Писец хотел прекратить запись и заметно затряс головой; но Лейбгебер стал шутливо раскачивать висевшее на стене ружье, при помощи которого завещатель в свое время вознесся на трон стрелкового короля (тогда как другие короли обычно вспрыгивают на троны, опираясь, словно на шесты, на чужие шомпола), — и Бёрстель в поте лица продолжал записывать:

«Итак, я желаю, чтобы бургомистр, казначей, тайный, восемь ратманов и президент сделались сговорчивее, а также не награждали никаких заслуг, кроме чужих, и чтобы подлец фон Блэз и подлец фон Мейерн ежедневно по-родственному накладывали дубасящие руки друг на друга, дабы они хоть взаимно себя наказывали…»

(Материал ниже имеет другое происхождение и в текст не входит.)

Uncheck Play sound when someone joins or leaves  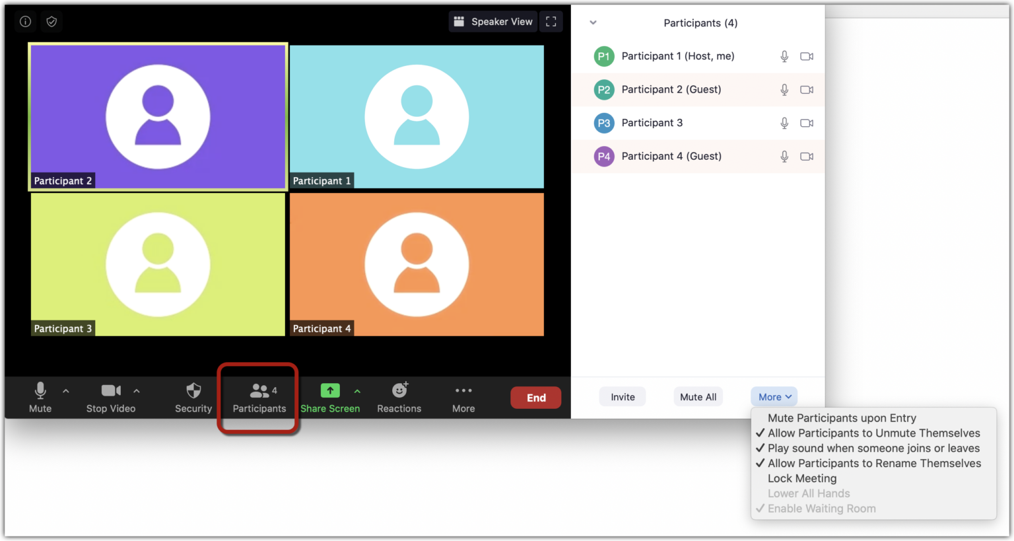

Но тут писец вскочил и, заявив, что у него дух захватило, подошел к окну, чтобы освежиться; когда же он увидел, что внизу, на небольшой дистанции от оконного косяка, возвышается куча дубильного корья, то преследовавший его страх подтолкнул его и поднял на подоконник; после такого первого шага писец, прежде чем его успел схватить сзади один из свидетелей завещательного акта, сделал второй размашистый шаг прямо в пустой воздух и, качнувшись, как собственная стрелка своих весов, пролетел мимо оконного косяка, так что смог легко угодить на низкий трамплин — я имею в виду кучу корья. По прибытии туда этот падший художник не смог предпринять ничего лучшего, как воспользоваться своим лицом в качестве грабштихеля и пластической формы и копировального пресса, и сотворил ими на куче свое изображение в виде тисненой фигуры и меццо-тинто; на той же куче оказались, в качестве прилежно работающих скульпторских стекк, его пальцы — и сами скопировали себя, а нотариальной печатью, которую он раньше поставил возле чернильницы и затем захватил с собою, он случайно скрепил все происшествие. Очевидно, создать нотариуса другому нотариусу так же легко, как и пфальцграфу. Но Бёрстель не заинтересовался ни своим со-нотариусом, ни всей этой игрой природы, и на пути домой размышлял о совершенно иных предметах. Зато господа Штибель и Лейбгебер глядели в окно, и когда писец добежал до своего убежища, занялись двойником его внешней оболочки, который лежал внизу, растянувшись, как труп в анатомическом театре, и издавал запах юфти; но об этом автор настоящей книги больше не проронит ни слова, кроме слов Генриха: «Писец пожелал приложить под завещанием особенно крупную печать, которую никто не сможет подделать, а потому оттиснул ее собственным телом, — и вот там внизу мы видим весь сфрагистический оттиск».

Завещательный акт, поскольку он был составлен, подписали свидетели и сам завещатель, — и большего едва ли можно было требовать при таких обстоятельствах и от такого полувоенного завещания.